# Single Pin Sights



## pvoltmer (Aug 5, 2010)

Haven't tried that. 

I have a HHA OL5519 slider and I absolutely love this thing! Adjustable pin brightness, easy to set-up, has sight tapes to fit your bow (most likely), if not you can make your own.


----------



## Rockyhud (Sep 17, 2008)

Even though I have the HHA OL-5000 lately I've been looking to upgrade and my top pick now is the Black Gold Ascent. Everything I've found about it says Black Gold sights have the brightest pins and this sight is very rugged, quiet and has much greater long range capabilities than my HHA. Don't get me wrong, I think HHA makes a very good sight. I just think the Ascent has raised the bar on movable sights. Also, you can get it in several configuration - single vertical pin, single horizontal pin or 3-pin horizontal. You can also custom order it with several other Black Gold sights to get it like you want.


----------



## Darton01 (Aug 25, 2006)

I got the TruGlow Range Rover and love it.


----------



## Joe*Friday (Dec 26, 2009)

I have a HHA OL5519 slider and I absolutely love this thing!

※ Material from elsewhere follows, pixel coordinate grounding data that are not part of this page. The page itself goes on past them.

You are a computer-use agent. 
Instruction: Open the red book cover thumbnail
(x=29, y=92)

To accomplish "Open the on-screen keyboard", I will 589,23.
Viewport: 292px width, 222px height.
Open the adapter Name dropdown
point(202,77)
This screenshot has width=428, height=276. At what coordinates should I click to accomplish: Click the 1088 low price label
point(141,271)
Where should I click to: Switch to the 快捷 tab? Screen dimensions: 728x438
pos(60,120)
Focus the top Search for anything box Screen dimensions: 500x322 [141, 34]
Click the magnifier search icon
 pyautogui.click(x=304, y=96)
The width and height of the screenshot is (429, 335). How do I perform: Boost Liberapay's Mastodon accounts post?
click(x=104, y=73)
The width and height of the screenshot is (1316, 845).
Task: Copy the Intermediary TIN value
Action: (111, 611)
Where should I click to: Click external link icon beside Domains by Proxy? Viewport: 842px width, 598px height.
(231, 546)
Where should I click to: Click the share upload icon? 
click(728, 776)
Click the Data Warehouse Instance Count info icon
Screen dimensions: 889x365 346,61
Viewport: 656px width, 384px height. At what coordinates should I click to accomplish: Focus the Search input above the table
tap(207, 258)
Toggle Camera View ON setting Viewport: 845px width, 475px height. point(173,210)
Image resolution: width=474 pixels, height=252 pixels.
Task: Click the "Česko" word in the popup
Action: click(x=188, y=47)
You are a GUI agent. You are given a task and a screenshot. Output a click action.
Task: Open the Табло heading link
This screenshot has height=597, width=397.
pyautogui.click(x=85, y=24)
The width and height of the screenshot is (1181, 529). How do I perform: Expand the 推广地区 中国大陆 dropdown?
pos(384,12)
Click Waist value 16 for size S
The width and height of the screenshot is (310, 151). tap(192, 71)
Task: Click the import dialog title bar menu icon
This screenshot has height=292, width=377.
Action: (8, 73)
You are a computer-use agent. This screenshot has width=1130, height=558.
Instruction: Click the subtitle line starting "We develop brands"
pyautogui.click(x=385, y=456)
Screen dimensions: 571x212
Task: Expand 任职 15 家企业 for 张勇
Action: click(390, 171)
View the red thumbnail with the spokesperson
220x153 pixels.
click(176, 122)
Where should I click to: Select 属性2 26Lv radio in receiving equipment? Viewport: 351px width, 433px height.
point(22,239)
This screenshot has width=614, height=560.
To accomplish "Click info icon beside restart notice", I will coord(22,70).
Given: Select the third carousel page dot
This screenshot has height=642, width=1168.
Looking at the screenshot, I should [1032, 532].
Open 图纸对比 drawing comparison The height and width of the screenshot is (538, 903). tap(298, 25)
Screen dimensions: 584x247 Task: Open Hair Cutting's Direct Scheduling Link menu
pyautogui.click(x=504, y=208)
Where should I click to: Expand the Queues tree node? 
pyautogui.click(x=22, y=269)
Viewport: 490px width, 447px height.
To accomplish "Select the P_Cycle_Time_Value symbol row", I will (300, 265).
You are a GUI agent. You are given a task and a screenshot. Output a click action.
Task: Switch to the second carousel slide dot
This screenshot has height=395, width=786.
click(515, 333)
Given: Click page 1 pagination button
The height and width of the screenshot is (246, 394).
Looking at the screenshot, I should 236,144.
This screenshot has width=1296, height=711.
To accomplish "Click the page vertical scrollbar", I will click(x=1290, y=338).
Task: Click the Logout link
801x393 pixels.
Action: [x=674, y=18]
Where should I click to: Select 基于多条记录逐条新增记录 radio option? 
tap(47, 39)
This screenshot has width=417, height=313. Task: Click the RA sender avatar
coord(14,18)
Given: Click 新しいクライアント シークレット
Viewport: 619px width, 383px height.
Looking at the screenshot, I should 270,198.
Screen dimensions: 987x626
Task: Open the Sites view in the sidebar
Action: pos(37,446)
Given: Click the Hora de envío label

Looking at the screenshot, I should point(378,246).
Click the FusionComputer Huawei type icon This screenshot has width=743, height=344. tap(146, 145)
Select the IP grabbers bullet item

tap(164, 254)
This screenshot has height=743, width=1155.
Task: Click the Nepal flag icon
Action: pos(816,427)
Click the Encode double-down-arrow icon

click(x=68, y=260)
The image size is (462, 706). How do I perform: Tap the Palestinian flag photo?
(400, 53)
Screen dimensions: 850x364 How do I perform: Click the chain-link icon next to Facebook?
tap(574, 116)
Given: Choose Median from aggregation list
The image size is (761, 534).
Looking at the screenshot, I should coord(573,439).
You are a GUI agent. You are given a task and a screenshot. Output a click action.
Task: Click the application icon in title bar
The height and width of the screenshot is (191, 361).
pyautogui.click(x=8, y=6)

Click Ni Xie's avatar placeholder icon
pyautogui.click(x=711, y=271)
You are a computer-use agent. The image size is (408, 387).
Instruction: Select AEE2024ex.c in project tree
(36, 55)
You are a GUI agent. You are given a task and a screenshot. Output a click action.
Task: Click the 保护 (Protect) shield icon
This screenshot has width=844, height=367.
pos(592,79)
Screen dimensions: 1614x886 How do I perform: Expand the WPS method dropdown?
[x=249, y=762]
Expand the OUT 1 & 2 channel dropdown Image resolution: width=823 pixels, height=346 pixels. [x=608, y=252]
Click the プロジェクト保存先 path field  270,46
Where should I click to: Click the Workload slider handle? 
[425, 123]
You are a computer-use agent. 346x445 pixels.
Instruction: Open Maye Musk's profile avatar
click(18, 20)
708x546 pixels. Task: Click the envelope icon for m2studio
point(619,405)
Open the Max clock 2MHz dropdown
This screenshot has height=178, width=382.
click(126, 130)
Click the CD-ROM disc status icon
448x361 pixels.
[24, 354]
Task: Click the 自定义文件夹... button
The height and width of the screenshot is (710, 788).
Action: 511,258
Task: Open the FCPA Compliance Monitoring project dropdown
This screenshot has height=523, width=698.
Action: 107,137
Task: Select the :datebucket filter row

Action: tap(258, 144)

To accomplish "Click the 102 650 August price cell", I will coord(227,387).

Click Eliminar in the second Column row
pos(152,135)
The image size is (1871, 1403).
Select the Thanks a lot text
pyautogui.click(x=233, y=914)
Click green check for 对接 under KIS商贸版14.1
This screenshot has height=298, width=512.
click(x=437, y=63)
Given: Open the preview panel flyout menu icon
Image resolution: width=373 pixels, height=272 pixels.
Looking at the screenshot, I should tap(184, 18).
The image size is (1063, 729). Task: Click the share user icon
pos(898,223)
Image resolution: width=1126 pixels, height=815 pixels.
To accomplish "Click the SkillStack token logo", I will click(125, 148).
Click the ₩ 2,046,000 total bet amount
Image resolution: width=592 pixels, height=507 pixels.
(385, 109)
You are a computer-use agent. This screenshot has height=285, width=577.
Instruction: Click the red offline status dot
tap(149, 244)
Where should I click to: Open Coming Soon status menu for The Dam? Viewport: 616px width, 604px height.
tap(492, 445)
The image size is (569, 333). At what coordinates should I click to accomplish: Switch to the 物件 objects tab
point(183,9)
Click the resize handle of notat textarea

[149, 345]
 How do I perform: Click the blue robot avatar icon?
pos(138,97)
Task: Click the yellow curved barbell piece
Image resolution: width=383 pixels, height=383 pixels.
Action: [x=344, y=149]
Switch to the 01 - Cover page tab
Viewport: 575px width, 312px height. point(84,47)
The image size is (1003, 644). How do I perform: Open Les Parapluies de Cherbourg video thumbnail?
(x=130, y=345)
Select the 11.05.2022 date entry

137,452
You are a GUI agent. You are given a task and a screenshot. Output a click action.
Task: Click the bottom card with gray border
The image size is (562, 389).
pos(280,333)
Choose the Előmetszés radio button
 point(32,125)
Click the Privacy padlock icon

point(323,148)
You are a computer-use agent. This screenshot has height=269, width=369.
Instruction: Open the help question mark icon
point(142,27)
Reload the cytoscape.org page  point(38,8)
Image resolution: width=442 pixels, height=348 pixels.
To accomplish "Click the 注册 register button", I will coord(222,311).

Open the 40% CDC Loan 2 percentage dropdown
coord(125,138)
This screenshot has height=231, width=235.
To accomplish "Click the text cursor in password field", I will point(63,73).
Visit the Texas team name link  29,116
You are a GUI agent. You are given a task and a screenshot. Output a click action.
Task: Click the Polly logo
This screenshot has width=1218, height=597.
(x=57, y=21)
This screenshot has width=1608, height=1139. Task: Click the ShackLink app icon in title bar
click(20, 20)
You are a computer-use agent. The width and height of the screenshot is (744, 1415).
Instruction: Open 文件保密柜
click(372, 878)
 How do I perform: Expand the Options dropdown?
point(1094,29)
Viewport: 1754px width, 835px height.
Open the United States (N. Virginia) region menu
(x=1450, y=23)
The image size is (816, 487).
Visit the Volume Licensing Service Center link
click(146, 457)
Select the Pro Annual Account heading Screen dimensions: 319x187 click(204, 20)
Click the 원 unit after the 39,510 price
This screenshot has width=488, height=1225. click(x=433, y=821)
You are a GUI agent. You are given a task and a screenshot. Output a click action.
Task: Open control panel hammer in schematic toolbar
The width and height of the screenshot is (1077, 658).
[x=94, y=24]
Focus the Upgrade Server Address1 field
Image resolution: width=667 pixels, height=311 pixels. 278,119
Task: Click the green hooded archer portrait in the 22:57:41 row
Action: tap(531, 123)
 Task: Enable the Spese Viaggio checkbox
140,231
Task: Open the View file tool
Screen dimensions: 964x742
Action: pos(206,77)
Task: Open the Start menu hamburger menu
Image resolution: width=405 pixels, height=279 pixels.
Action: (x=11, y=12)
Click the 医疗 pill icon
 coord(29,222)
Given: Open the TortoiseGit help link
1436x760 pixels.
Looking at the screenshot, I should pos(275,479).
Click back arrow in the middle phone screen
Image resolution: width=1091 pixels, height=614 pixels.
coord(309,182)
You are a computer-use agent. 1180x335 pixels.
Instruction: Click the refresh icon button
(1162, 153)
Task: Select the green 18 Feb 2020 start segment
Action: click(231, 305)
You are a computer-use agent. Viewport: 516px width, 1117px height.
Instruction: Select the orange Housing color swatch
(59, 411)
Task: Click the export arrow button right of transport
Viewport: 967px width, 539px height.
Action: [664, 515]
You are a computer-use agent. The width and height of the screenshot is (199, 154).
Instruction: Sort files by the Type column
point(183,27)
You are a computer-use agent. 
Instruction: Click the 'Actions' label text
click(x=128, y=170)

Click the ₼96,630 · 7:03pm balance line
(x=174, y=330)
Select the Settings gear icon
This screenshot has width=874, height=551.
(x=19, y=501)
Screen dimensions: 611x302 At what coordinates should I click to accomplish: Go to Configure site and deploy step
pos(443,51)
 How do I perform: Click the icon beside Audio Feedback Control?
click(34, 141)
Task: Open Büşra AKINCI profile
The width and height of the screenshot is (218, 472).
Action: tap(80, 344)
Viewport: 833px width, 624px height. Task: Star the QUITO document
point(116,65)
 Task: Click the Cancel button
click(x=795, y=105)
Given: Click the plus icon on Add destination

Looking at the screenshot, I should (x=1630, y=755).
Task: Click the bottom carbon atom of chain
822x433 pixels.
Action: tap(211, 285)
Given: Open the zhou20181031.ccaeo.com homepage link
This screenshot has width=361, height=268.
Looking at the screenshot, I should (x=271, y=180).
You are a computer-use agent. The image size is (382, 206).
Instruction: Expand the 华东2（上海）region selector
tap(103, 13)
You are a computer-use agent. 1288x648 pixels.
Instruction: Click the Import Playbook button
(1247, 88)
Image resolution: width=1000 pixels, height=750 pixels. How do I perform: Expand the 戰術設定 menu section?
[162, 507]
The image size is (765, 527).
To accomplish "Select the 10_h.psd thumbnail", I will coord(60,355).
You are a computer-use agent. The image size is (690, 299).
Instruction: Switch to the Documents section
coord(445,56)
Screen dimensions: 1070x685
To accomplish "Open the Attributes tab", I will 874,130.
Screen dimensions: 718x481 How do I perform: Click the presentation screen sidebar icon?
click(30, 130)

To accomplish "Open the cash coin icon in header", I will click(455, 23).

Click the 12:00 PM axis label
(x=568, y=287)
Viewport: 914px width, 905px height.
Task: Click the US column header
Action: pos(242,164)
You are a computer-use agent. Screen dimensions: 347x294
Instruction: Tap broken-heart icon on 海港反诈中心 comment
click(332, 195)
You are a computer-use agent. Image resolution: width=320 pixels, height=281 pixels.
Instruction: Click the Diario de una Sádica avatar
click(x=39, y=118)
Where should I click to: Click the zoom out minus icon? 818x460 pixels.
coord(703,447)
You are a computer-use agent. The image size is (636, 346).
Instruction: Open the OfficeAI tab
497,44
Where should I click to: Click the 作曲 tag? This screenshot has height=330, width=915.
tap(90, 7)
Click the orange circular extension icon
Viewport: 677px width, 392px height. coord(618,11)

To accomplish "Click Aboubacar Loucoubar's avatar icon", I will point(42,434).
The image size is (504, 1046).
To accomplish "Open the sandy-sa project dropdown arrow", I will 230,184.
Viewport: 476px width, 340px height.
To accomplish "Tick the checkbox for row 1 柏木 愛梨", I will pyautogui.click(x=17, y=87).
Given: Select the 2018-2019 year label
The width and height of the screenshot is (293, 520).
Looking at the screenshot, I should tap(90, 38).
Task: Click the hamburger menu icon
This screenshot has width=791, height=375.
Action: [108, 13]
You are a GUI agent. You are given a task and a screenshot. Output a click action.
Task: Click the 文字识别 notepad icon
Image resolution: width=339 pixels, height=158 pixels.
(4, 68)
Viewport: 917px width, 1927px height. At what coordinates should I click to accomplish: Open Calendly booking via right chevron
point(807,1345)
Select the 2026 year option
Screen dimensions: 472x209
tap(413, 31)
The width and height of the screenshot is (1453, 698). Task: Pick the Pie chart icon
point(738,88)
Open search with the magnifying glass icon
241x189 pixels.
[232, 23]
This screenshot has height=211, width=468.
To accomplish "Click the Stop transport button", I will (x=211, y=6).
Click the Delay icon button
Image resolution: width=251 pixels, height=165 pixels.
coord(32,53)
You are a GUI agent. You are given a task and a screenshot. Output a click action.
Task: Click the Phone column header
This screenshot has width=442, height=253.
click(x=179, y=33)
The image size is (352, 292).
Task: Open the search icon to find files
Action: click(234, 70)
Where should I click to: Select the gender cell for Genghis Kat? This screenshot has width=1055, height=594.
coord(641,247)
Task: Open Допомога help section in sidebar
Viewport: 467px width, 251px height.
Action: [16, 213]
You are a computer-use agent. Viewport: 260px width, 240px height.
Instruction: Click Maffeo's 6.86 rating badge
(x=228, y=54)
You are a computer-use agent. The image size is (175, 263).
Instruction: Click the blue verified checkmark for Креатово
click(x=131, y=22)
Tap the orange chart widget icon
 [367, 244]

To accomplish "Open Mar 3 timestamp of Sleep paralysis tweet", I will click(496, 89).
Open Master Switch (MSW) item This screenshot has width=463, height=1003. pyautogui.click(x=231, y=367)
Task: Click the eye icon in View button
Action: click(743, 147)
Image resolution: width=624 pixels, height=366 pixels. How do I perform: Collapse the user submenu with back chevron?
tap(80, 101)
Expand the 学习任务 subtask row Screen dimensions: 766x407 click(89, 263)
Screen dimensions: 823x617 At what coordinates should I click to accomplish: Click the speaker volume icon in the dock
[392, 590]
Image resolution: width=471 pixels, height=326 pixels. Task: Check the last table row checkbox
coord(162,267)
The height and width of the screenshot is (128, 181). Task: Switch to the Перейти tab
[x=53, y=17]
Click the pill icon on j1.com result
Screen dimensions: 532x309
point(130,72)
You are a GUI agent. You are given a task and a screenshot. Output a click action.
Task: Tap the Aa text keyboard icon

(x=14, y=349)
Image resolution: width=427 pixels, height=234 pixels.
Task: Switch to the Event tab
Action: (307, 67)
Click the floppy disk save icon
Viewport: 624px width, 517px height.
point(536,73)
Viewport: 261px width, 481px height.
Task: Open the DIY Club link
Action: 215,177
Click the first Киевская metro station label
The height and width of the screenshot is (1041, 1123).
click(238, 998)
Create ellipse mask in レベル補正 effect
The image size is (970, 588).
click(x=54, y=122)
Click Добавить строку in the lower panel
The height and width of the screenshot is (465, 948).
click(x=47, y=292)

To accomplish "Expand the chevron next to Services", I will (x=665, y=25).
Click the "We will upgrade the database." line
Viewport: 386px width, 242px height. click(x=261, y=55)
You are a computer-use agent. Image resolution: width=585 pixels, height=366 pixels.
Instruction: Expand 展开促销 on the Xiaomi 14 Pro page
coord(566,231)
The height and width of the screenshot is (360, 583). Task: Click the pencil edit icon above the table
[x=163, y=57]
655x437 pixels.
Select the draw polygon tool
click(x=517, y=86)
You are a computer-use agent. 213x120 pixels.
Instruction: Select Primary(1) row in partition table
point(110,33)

Adjustable pin brightness, easy to set-up, has sight tapes to fit your bow (most likely), if not you can make your own.[/QUOTE]

HHA OL5519 all the way!!!


----------



## wingshootin (Sep 24, 2009)

Thanks for the info.


----------



## huntlife407 (Jul 2, 2010)

HHA is an awsome sight.


----------



## wingshootin (Sep 24, 2009)

I just ordered a HHA Sports Optimizer-Lite OL-5519. Thanks for the help!


----------



## strandbowhunter (Jan 6, 2010)

I have the vital gear profix its great in low light glows in dark


----------